Web Spider is http://www.aliyun.com/zixun/aggregation/8313.html ">spider, is a very image name." The internet is likened to a spider web, so spider is the spider crawling over the internet. Web spiders look for Web pages by their link addresses, start with a page (usually the first page) of a website, read the content of the page, find other links in the page, and then look for the next page through these link addresses so that you can continue to cycle until all the pages in the site are crawled. If the entire Internet as a Web site, then the Web spider can use this principle of the Internet all the pages are crawled down.

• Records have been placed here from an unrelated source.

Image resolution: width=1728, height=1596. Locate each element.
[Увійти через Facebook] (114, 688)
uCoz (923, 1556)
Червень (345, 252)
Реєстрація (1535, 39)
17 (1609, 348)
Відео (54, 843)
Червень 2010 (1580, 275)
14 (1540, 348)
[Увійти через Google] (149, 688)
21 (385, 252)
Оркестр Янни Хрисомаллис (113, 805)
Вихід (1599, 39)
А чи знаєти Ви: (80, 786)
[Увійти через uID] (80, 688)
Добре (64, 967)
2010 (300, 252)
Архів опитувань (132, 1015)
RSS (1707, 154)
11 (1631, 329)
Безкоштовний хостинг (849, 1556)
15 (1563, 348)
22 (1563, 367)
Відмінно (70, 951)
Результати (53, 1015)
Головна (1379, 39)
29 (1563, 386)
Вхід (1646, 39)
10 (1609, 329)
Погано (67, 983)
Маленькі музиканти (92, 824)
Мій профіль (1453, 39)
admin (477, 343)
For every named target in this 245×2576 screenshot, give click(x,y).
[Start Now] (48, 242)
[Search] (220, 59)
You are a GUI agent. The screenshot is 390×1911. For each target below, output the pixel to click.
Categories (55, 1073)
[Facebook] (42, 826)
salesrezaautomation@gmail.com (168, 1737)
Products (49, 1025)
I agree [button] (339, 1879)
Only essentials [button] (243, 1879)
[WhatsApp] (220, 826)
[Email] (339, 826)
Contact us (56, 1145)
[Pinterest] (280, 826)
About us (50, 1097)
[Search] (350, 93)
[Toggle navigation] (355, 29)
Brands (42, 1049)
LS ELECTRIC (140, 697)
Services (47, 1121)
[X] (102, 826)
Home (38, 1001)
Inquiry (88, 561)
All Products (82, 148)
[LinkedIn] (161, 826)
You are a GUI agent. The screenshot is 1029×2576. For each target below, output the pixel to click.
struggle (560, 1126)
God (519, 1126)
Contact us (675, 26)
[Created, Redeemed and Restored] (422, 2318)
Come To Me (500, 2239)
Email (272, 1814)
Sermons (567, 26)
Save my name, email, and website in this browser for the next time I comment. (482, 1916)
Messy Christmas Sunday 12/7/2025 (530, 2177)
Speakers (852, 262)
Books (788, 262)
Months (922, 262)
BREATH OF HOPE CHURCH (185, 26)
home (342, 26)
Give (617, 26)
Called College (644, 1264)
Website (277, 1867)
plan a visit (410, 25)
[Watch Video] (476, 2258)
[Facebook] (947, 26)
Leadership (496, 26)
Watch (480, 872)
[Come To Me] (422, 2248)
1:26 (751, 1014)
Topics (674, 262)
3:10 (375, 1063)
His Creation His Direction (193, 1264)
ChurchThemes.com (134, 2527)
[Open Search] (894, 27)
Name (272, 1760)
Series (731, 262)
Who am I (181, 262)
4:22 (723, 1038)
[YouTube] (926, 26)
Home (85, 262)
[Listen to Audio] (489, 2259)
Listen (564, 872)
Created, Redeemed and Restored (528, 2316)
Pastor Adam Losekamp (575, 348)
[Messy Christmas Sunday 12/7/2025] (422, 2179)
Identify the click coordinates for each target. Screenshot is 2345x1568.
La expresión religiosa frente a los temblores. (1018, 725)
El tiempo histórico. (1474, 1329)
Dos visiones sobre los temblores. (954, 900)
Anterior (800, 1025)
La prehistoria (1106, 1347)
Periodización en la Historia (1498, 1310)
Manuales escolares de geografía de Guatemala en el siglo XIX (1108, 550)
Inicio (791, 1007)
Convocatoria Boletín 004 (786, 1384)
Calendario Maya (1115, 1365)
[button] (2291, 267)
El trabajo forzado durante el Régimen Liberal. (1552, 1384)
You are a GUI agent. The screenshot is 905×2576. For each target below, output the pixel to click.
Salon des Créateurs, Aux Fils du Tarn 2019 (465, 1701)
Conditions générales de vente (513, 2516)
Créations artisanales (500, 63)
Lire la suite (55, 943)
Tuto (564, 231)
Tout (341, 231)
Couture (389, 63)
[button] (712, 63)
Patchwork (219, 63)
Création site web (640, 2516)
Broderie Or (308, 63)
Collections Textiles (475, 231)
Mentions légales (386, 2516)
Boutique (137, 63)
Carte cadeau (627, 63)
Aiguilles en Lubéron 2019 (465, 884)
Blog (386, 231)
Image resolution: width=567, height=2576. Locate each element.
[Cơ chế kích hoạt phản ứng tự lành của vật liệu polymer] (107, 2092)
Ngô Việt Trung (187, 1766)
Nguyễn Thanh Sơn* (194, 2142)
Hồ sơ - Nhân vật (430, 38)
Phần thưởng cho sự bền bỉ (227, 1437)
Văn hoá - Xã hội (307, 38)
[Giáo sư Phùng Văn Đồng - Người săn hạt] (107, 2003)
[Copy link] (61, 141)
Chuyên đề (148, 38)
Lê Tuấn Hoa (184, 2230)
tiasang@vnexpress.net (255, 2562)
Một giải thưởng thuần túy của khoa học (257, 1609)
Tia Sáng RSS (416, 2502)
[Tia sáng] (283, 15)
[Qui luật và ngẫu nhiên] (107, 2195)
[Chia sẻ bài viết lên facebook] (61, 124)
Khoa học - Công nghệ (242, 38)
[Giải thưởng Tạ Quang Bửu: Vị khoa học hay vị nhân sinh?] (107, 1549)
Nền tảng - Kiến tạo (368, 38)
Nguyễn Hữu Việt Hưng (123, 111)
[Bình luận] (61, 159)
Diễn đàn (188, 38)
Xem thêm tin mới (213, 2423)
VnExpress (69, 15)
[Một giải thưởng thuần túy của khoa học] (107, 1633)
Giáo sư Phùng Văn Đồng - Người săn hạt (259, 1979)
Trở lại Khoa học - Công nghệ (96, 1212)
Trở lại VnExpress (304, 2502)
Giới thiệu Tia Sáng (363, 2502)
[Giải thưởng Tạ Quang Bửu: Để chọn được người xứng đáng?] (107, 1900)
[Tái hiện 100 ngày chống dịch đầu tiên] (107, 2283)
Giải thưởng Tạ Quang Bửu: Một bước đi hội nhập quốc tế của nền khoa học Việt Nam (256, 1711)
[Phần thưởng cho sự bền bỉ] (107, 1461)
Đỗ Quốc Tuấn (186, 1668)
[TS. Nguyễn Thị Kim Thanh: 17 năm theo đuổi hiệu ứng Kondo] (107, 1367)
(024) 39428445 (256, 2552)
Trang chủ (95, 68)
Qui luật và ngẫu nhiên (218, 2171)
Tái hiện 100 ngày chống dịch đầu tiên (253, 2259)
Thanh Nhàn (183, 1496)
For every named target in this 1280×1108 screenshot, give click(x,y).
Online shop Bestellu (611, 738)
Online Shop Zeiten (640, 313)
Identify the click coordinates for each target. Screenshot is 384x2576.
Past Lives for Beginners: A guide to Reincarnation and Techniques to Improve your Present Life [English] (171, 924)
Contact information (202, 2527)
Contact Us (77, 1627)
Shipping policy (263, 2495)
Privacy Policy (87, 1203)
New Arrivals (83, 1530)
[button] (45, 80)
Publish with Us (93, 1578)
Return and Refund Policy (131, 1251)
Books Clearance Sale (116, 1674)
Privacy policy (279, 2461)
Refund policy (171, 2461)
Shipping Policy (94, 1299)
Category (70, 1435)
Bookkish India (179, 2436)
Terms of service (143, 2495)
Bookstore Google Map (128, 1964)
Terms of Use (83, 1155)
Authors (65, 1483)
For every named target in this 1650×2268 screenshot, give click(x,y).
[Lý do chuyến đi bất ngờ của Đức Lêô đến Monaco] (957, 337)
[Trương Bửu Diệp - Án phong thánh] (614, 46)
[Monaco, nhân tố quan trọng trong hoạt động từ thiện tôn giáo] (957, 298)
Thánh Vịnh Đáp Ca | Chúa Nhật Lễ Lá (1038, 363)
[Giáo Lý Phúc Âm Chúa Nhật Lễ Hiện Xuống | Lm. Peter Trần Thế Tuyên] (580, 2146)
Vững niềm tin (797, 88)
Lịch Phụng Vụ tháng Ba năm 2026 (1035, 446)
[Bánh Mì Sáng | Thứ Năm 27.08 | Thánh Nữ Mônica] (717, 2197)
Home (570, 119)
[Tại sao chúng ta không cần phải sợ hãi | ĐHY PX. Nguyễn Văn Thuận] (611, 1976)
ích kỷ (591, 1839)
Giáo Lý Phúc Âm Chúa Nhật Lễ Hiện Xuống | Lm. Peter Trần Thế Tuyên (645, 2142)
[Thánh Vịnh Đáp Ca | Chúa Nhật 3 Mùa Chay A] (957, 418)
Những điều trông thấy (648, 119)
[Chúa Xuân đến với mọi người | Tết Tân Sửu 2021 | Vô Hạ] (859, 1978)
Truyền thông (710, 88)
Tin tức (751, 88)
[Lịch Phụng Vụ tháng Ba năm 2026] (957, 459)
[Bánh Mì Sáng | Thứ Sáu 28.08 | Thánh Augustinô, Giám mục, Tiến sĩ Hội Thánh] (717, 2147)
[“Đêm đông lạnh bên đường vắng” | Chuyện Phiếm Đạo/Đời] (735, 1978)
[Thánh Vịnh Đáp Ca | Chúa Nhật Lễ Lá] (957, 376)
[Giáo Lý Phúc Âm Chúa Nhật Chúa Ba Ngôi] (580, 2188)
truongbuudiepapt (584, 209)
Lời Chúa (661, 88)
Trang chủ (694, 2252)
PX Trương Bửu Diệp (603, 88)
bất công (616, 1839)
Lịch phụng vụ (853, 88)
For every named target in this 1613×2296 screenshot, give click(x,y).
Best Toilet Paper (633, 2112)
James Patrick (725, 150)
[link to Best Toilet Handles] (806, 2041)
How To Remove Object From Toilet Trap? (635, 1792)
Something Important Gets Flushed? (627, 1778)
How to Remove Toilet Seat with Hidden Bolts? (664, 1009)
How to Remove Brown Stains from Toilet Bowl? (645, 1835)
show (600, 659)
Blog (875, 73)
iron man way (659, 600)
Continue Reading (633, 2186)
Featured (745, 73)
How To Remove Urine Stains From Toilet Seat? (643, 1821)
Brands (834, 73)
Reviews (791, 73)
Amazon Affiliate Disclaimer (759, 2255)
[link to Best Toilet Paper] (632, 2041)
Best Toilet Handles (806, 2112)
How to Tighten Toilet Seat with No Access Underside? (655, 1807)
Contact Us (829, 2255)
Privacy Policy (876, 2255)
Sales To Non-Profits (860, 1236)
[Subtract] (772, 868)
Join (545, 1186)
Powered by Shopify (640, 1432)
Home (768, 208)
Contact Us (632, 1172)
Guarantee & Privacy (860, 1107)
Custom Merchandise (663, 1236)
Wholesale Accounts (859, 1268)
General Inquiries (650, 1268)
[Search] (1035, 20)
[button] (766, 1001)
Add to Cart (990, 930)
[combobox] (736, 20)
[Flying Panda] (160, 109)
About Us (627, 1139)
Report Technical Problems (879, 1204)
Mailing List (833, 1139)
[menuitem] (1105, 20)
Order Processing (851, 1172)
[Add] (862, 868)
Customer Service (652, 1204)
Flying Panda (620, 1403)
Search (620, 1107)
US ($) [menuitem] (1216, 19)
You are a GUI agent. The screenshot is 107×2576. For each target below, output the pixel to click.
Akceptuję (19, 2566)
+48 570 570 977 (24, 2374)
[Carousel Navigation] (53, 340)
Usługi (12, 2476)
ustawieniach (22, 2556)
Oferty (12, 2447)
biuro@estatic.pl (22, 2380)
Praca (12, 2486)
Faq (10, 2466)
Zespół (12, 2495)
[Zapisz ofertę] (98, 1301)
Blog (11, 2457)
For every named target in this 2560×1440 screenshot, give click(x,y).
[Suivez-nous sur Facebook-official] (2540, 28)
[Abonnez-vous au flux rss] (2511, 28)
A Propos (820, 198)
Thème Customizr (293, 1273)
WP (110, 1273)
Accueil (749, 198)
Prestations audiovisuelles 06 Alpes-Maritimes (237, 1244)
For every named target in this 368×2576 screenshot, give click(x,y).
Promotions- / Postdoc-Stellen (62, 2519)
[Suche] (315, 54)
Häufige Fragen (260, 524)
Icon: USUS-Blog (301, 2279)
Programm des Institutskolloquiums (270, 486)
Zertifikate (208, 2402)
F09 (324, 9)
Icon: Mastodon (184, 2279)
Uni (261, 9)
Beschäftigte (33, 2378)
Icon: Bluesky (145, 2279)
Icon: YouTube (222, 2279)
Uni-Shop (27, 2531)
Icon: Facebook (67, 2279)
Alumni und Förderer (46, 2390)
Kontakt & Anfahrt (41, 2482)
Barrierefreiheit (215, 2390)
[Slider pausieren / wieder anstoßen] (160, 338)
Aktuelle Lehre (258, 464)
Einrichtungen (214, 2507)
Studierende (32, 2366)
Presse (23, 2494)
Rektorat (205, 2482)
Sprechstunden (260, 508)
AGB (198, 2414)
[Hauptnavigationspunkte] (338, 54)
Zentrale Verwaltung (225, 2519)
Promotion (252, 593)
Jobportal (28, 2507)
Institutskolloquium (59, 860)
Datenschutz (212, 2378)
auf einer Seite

For search engines, it is almost impossible to crawl all the pages on the Internet, and from the current data, the largest search engine is just crawling around 40% of the total number of pages. One of the reasons for this is the bottleneck of grasping technology, unable to traverse all the pages, there are many pages that cannot be found from links to other pages, and another reason is the storage technology and processing technology, and if the average size of each page is 20K (including pictures), the capacity of 10 billion pages is 100x 2000G bytes, even if you can store, download also have problems (according to a machine download 20K per second calculation, need 340 machines non-stop download a year to download all the pages).
At the same time, because the amount of data is too large, in the provision of search also has the effect of efficiency. As a result, many search engine web spiders just crawl those important pages, while crawling the importance of evaluation is mainly based on the link depth of a page. When crawling Web pages, web spiders generally have two strategies: breadth first and depth first. Breadth first means that web spiders crawl all the pages of a link in the starting page and then select one of the linked pages to continue crawling all the pages linked to the page. This is the most common way, because this method lets the network spider parallel processing, enhances its crawl speed. Depth first refers to the Web spider will start from the beginning page, a link to track down a link, after processing this line and then to the next Start page, continue tracking links.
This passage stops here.